Recycling manure into money
By Jeanine Moyer for Farm & Food CareFeatures New Technology Production Efficiency Energy
Ontario processor turns waste products into a valuable product
Efficiency motives Earl Martin. And in his drive to create efficiencies on his beef and poultry farm, he credits his most recent enterprise — installing an on-farm anaerobic biodigester.
Martin first considered installing the biodigester, an innovative approach to solving a problem, as a solution to an on-farm disposal issue. Farming with his two sons, Martin also owns and operates a provincial poultry processing plant, ENS Poultry, outside of Elora, Ont. Since the outbreak of BSE in 2003, costs of disposing offal — or unwanted chicken organs — have skyrocketed, so developing the on-farm biodigester was Martin’s solution to eliminating the expense and recycling the offal. The biodigester also heats the poultry plant, two houses on the farm and generates a profitable revenue stream from hydro.
“It’s a great idea – we take waste products and make a more valuable product,” says Martin, who feeds the biodigester system with poultry offal, cattle manure, waste water from the poultry plant and, based on availability, additional waste products from food manufacturers.
With the ability to generate 100kW of continuous electrical capacity, Martin has been selling power generated from his 500 cubic metre biodigester to the Ontario Power Authority (OPA) for almost three years. He sells the electricity to the OPA and buys back hydro for his own use. “We make a few pennies off every kW we sell,” he says, explaining that despite the additional benefits of the digester, he relies on the hydro revenue stream to pay for the system. Martin expects to have his digester paid off in 10 years, and faster if the system was operating at maximum capacity. The biodigester has only been running an average of 68-70 kW since set up, something that concerns Martin.
Feeding the animal
“Originally, I wanted to get rid of my hydro bill,” says Martin, listing the opportunities of installing an on-farm biodigester. But his expectations of the system grew when he realized how much work it takes to run the boidigester efficiently. Biodigesters need a delicate balance of contents for the bacteria to digest, or break down the products efficiently, creating methane gas. A genset (generator and motor combination) connected to the biodigester converts the methane gas into hydro. Methane gas runs the motor while the generator produces hydro, creating excess heat in the process.
The hydro is sold to the OPA and Martin uses water pipes to carry the heat from the genset system to heat two homes and the farm’s poultry plant. “Feeding the digester is like feeding cattle, it needs a balanced, low-protein diet,” he says. “The difference is cattle will quit eating when they’re full, but the digester never stops, even when it can’t digest something properly, making it sick.”
Martin’s biodigester is “fed” on-farm waste, a mixture that keeps the bacteria healthy and can be easily broken down to produce the desirable gas. Adding additional feed, like natural sugars, can give the bacteria a boost, increasing efficiency and maximizing output. Martin’s biggest headache is sourcing off-farm products to boost the bacteria activity and increase gas and hydro production. Byproducts from food processors are ideal additives to feed the biodigester, but according to Martin, are currently in limited supply.
Without the right balance, or content mixture, the biodigester loses efficiency or kills the bacteria. The vital bacteria can die within 24 hours and take up to 10 days to grow back, resulting in significant downtime and production loss.

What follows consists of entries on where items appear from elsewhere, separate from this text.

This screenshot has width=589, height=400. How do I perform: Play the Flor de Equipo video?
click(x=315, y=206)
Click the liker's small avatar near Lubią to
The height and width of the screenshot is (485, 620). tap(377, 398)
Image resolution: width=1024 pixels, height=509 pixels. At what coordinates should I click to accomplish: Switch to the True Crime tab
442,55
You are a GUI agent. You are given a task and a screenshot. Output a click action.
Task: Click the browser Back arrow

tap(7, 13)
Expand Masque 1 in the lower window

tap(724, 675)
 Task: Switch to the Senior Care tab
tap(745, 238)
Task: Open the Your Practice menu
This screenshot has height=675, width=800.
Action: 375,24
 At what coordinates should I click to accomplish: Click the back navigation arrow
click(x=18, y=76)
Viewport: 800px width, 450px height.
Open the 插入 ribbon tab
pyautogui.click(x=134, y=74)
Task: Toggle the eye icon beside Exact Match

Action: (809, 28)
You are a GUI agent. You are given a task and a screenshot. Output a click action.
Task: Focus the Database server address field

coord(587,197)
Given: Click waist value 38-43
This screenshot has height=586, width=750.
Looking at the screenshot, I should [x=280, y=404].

“It’s hard for someone to tell you how to run a biodigester, you have to get a feel for it,” says Martin, explaining that, despite, or because of his challenges keeping the biodigester healthy and fed properly, he’s developed a “feel” for the system. Intuition has become part of Martin’s management skills. Even the texture is important, he explains, because, while the consistency doesn’t yield additional gas, keeping the contents of the biodigester flowable is part of an efficient system. Martin uses wash water from the poultry plant to maintain a desirable consistency of the system’s contents, and is pleased with the efficiency of recycling the water into a new product.
The consistency helps produce another benefit, or byproduct, of the biodigester — digestate. Martin’s biodigester produces, on average, 24 cubic metres of digestate daily. A liquid byproduct, the digestate is high in ammonium-nitrate and used as a valuable fertilizer source on Martin’s 400 acres of corn, soybeans, wheat and hay. “But it’s still important to take soil samples to check the nutrient value of the digestate,” notes Martin. Digestate hasn’t replaced Martin’s purchase of field crop fertilizer completely, but it has helped reduce input costs.
The popularity of biodigesters is growing throughout Ontario. Innovation and efficiency are developing practical on-farm systems like Martin’s biodigester, and the compounded benefits are proving farmers have a lot to gain. In Martin’s case, he needed to find a way to dispose of a waste product and cut his hydro bill. In addition to achieving his initial needs, he’s been able to eliminate his home and on-farm heating bills, produce his own field crop fertilizer and generate a new revenue stream selling hydro. Martin admits it’s a lot of work, but the pay offs continue adding up.
This article is one in a series produced by Farm & Food Care Ontario.